I have published the code on github in my repository CaddyGoAccessDataLoggerConverter where you can download it.

Below are some examples of how caddyLog.py can be run.

./caddyLog.py -n localhost:55555 -g access.goaccess.log -j access.json

   Sets up a TCP/IP network socket server on IP address localhost:55555
   and outputs any Log data streamed to it by Caddy over the network to
   a file named "access.goaccess.log" (containing Caddy log data converted
   into a format compatible with GoAccess - https://goaccess.io/) AND ALSO
   to an output file named "access.json" (containing the complete Caddy log
   data in JSON format)
                
   Optionally select only the -g [--outputGoAccessFilename] OR the -j
   [--outputJSONfilename] to output a single file of the required
   format

./caddyLog.py -i access.log -g access.goaccess.log

   Reads in the data from the file "access.log" (JSON format) and writes
   out a file named "access.goaccess.log" (containing the Caddy log data
   converted into a format compatible with GoAccess).

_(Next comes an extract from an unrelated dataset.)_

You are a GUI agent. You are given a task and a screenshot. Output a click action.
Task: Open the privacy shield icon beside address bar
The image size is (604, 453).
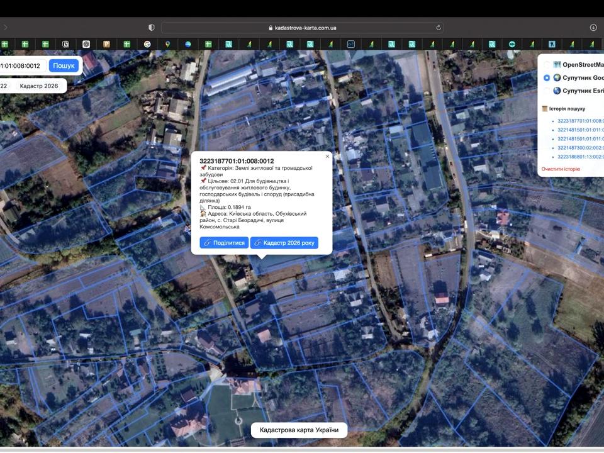[152, 28]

./caddyLog.py -i access.log -i 600 -g access.goaccess.log

   Reads in the data from the file "access.log" (in JSON format) and writes
   out a file named "access.goaccess.log" (containing the Caddy log data
   converted into a format compatible with goAccess), then repeatedly
   sleeps for 10 minutes (600 seconds) before checking to see if any
   additional Caddy log data has been written to "access.log". If
   additional data has been added to "access.log", it will convert it and
   append it to "access.goaccess.log" before again sleeping.

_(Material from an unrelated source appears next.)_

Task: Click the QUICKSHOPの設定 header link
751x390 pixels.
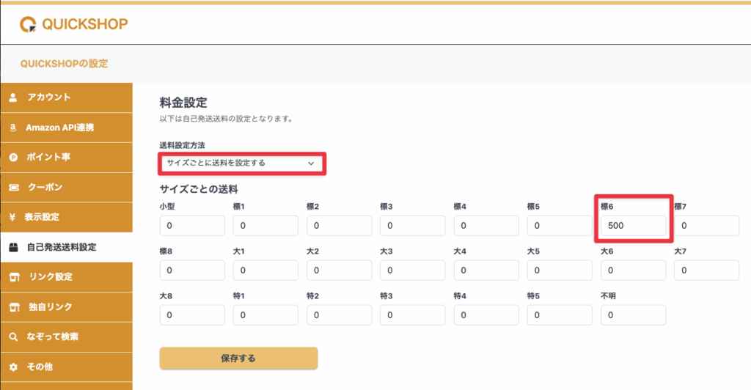Action: (x=64, y=64)
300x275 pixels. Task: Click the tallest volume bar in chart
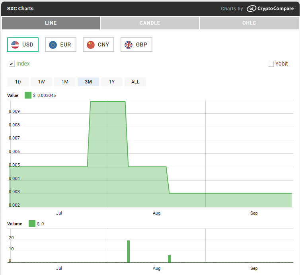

Executing caddyLog.py with the argument -h or --help will provide more instructions and detail on how to use caddyLog.py

I would be very interested to get any feedback/comments on this as I believe it is robust and production ready.

louis77 · September 29, 2020, 9:37am

Many thanks for that great script! I didn’t know about Goaccess and was already looking out for some commercial logging services. Thanks to this and your work we now have the perfect setup!

Let me know if and how I can buy you a coffee or something.